▸ **Exercise objective**:
Every line from the one with "Task: Run 测试连接 to test the connection" to the final line of the records should be printed exactly as it is, with pictures left out.

[Stored items from a collection]
*** Block opens ***
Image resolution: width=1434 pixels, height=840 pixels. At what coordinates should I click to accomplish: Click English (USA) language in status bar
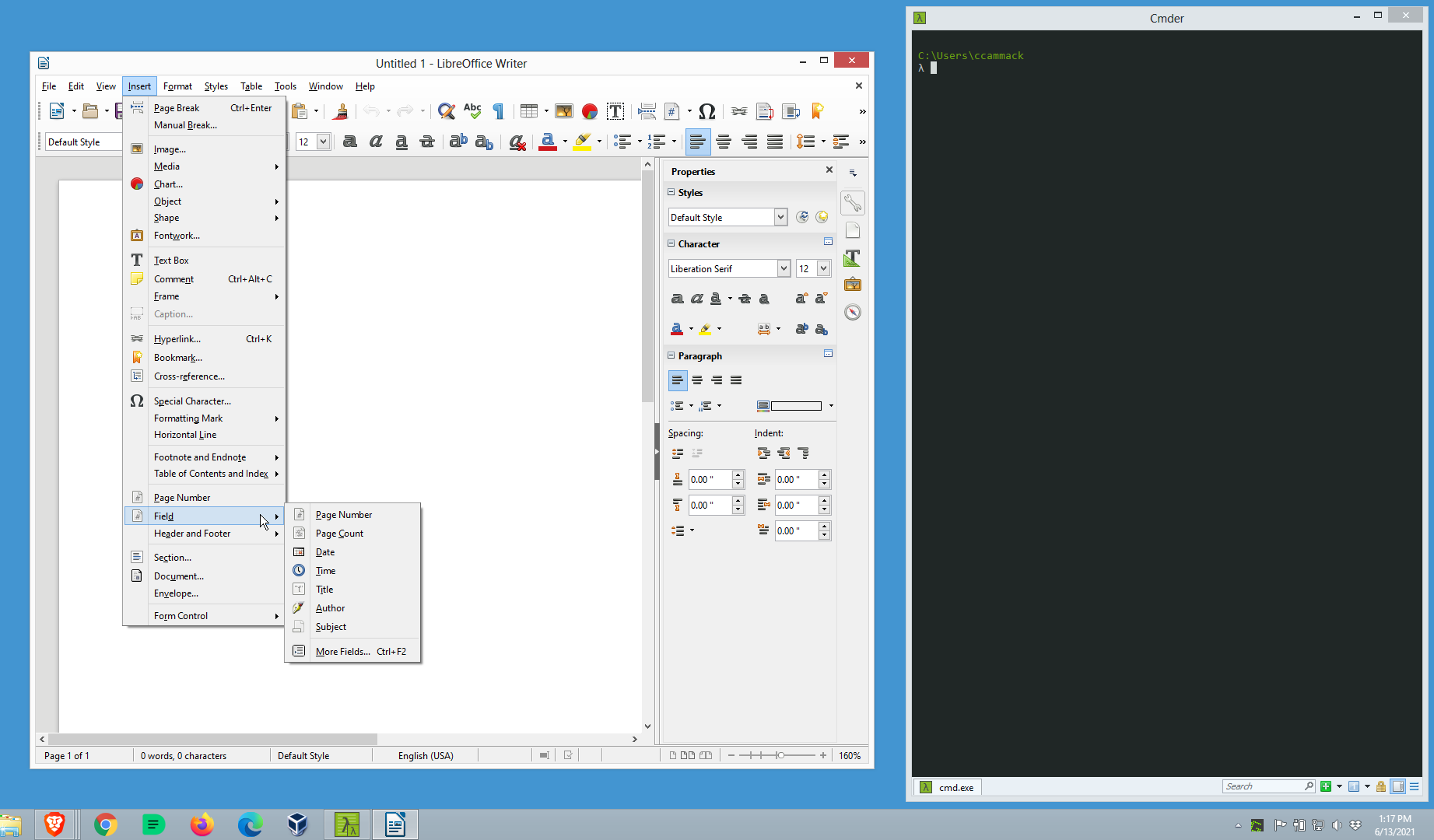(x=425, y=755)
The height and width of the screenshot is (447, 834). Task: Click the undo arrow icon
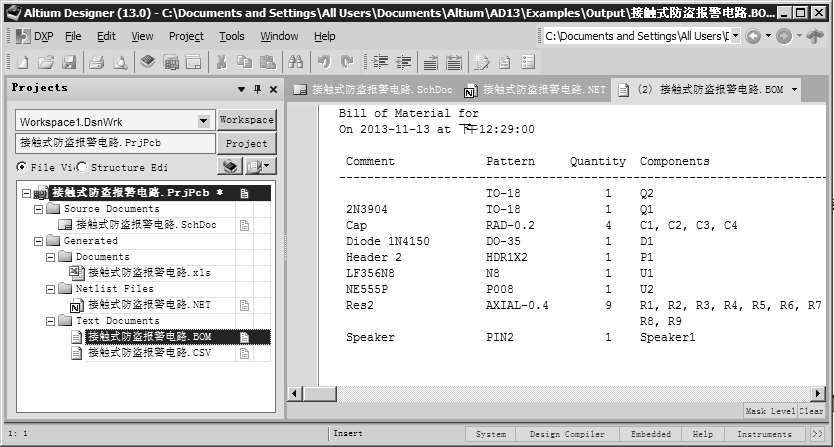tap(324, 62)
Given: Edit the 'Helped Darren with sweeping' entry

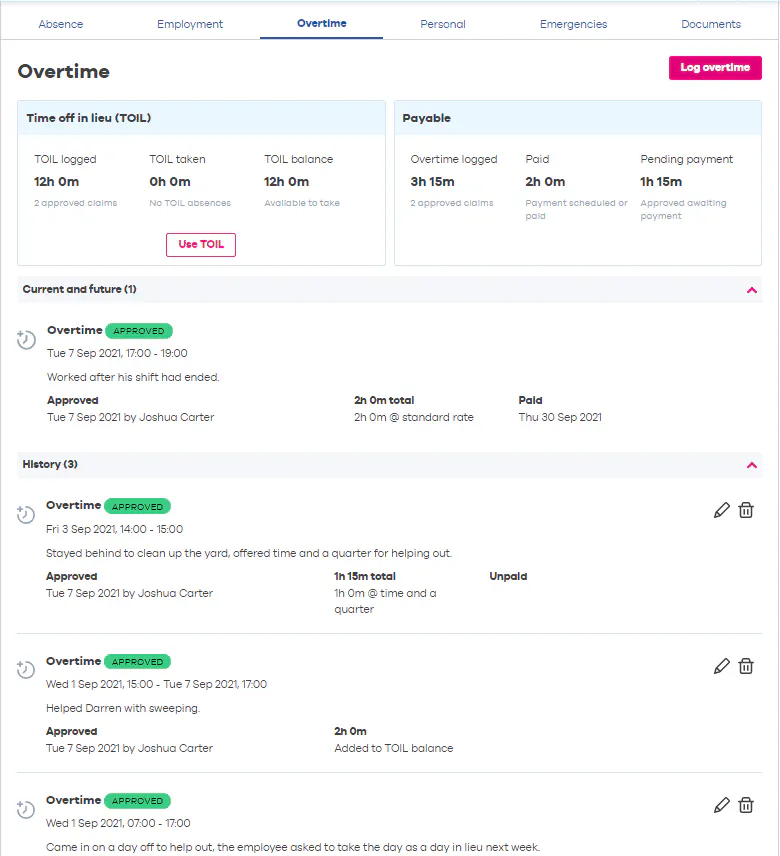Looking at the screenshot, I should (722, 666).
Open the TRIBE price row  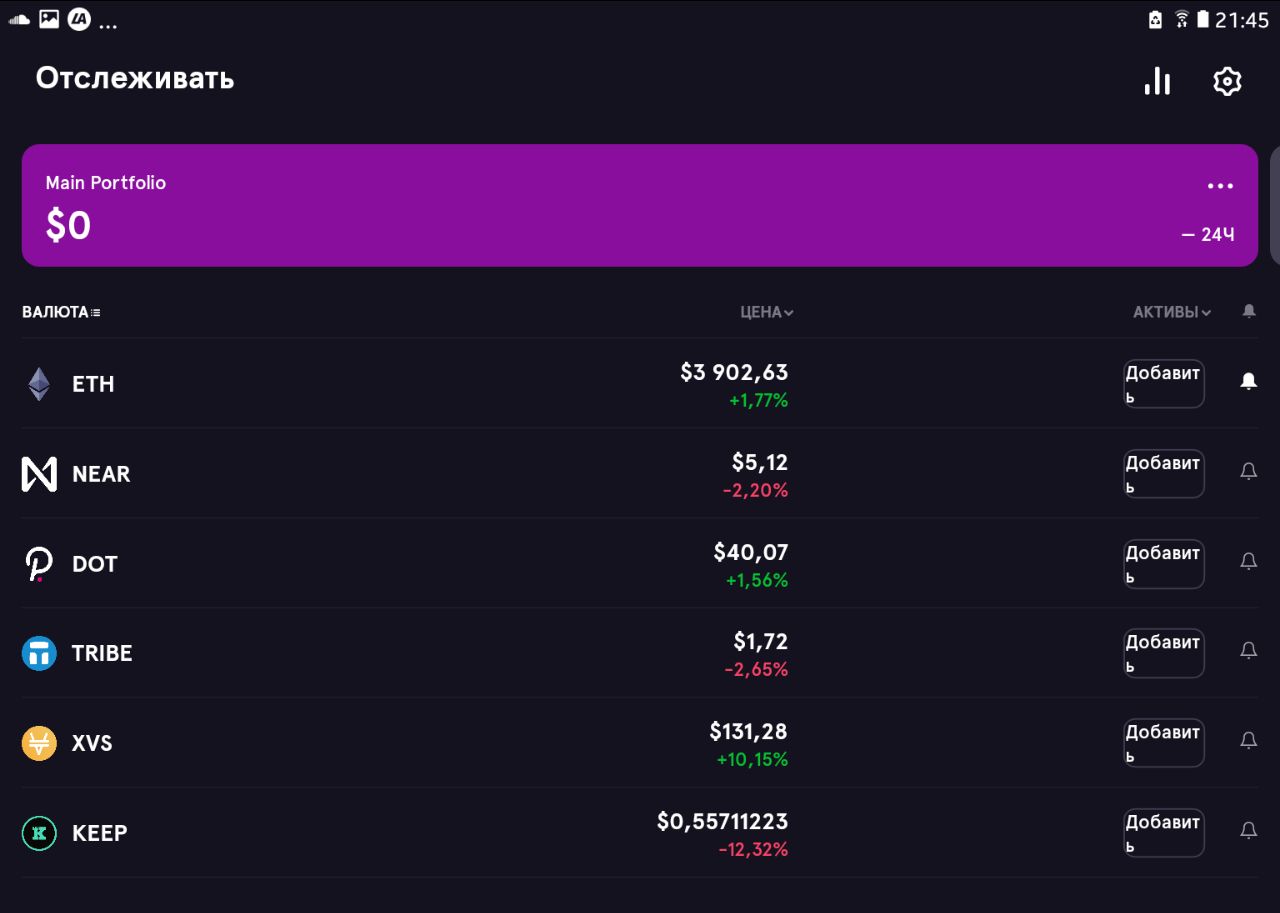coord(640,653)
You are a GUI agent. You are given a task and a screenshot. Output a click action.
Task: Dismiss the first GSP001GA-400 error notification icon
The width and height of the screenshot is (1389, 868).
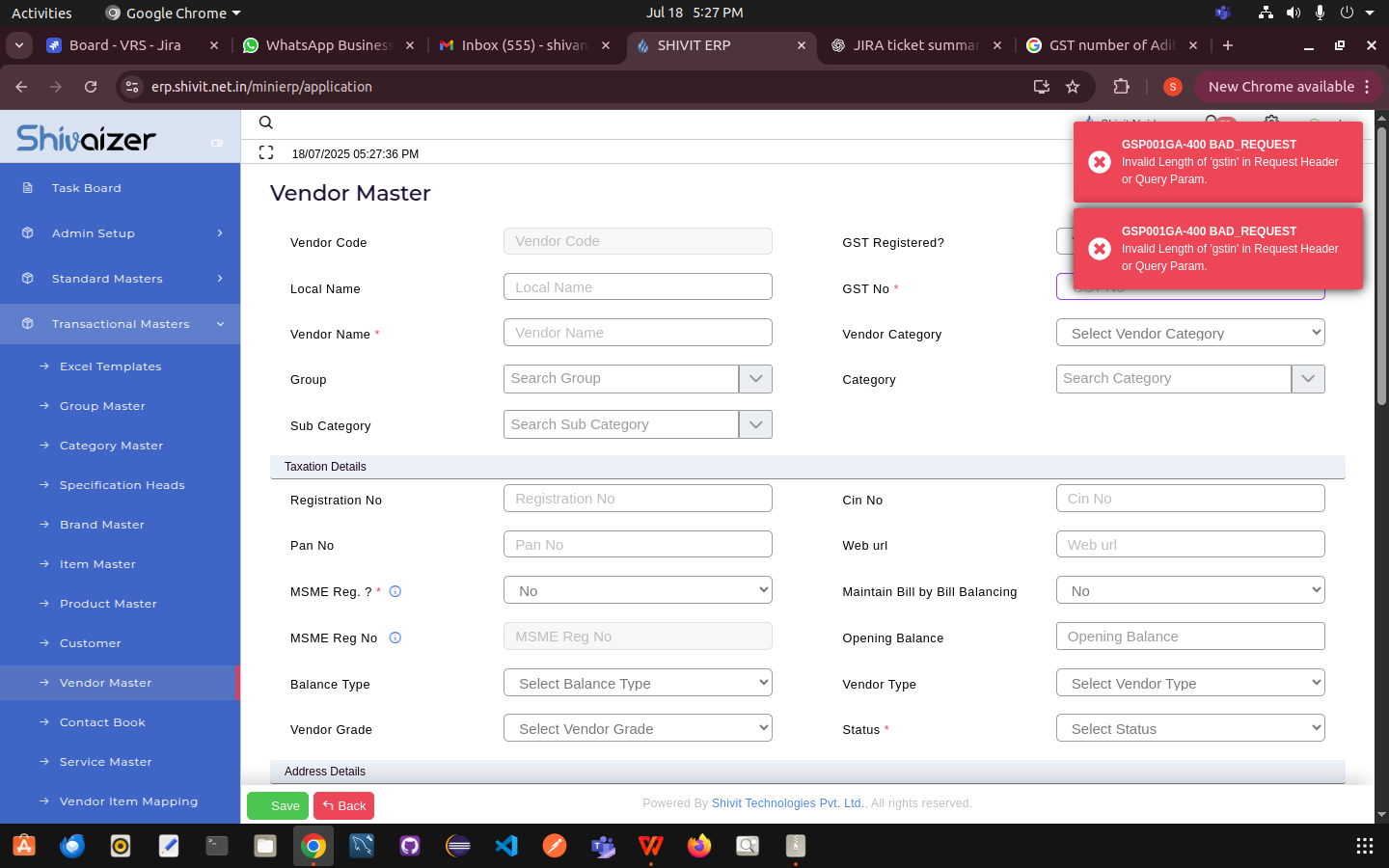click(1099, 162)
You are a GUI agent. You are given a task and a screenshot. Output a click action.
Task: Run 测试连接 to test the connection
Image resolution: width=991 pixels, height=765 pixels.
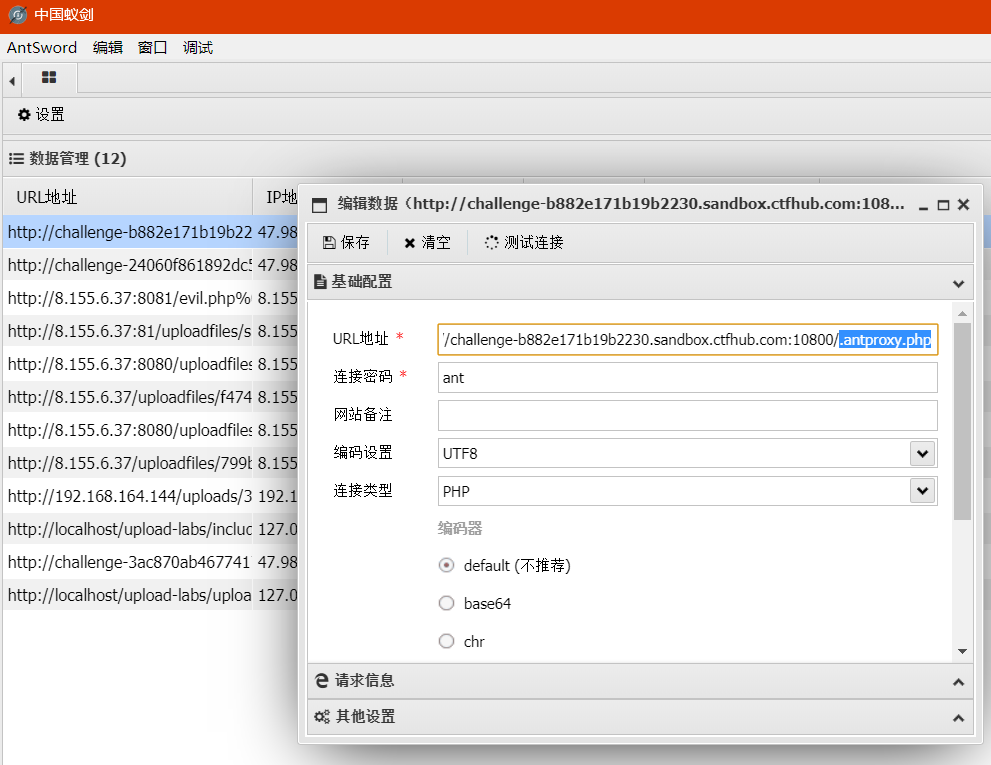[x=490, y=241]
*** Block closes ***
▸ **Solution to the exercise**:
Task: Run 测试连接 to test the connection
Image resolution: width=991 pixels, height=765 pixels.
[x=490, y=241]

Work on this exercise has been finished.